I found it very interesting what you said about the FOMO and that the phone and social media are designed to do this and keep us wanting more. I feel like I’m constantly looking for the perfect answer, only there is always more than one and then I feel overwhelmed.

I don’t have any hobbies as such but I have plenty of things I could be doing in the house to make it more efficient, more organised and less stressful for everyone. I would love to be able to put my phone down and get on with these tasks. The other day after I read your post I came home and played a game with my daughter for an hour and her little face was so happy. We had a lovely time but ashamed to say I kept thinking how long until I can look at my phone😟
I have not been on facebook since I first posted is the other day and I have to say I do not miss it. I think I can manage without it. But it’s all the other websites I crave, like this one, ones that I think hold the solutions to all my problems. Some nights I’m in bed late at night reading a self help book on my kindle. Then when I wake up I can’t remember anything I’ve read! How can I remember all these great ideas? They just go in and out of my brain so I’m no further forward.

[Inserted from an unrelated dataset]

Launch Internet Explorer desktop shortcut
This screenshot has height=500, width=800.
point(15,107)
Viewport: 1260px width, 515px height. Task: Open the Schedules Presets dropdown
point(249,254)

*jfrutrx* I totally agree that it sets a bad example for the children. My daughter has said to me before mummy you always like looking at your phone. It makes me feel sad when I see other parents out and about just looking at their phones and ignoring their kids, it looks awful, but that is me, although I don’t do it when I’m out of the house with them. I haven’t tried putting the phone in another room yet, but I will try this although I know I will be constantly thinking about it. I will take a look at that book you suggest but again how can I remember the strategies?

*JadeFlores* you’re right about wanting some downtime when I get home. After work I just want to relax for a bit and looking at my phone is like my little treat, except I can’t limit myself so the treat ends up with me feeling guilty. You’re also right about being overwhelmed by the number of things to do. I look around in despair and never know what job to do first so do nothing and go on my phone! It’s like I go into my own little zone where I don’t have to face the reality of being a responsible wife and mother. Sad I know. I am ashamed and I want to change.

Just want to add that we do spend a lot of time together as a family at weekends although my phone still never leaves my side, so my kids are not neglected. I just feel I could be so much happier if I spent less time on phone as I could use the time to keep on top of tasks so they don’t end up stressing me and the family out.

I will re-read all your suggestions and give them a try. Thank you.